People don't procrastinate because they are lazy, says Dr. Piers Steel, author of The Procrastination Equation: How to Stop Putting Things Off and Start Getting Stuff Done. "It's self-harm," he told The New York Times.
Dr. Fuschia Sirois, professor of psychology at the University of Sheffield, agrees. "This is why we say that procrastination is essentially irrational," she told the Times "It doesn't make sense to do something you know is going to have negative consequences… People engage in this irrational cycle of chronic procrastination because of an inability to manage negative moods around a task."
From the article:
Procrastination isn't a unique character flaw or a mysterious curse on your ability to manage time, but a way of coping with challenging emotions and negative moods induced by certain tasks — boredom, anxiety, insecurity, frustration, resentment, self-doubt and beyond.

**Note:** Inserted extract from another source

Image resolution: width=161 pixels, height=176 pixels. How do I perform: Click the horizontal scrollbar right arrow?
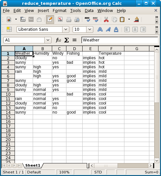(150, 166)
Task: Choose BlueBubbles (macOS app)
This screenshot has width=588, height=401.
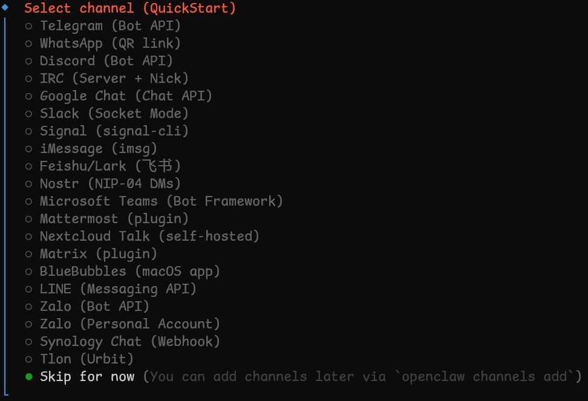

In fact, there's an entire body of research dedicated to the ruminative, self-blaming thoughts many of us tend to have in the wake of procrastination, which are known as "procrastinatory cognitions." The thoughts we have about procrastination typically exacerbate our distress and stress, which contribute to further procrastination, Dr. Sirois said.
But the momentary relief we feel when procrastinating is actually what makes the cycle especially vicious. In the immediate present, putting off a task provides relief — "you've been rewarded for procrastinating," Dr. Sirois said. And we know from basic behaviorism that when we're rewarded for something, we tend to do it again. This is precisely why procrastination tends not to be a one-off behavior, but a cycle, one that easily becomes a chronic habit.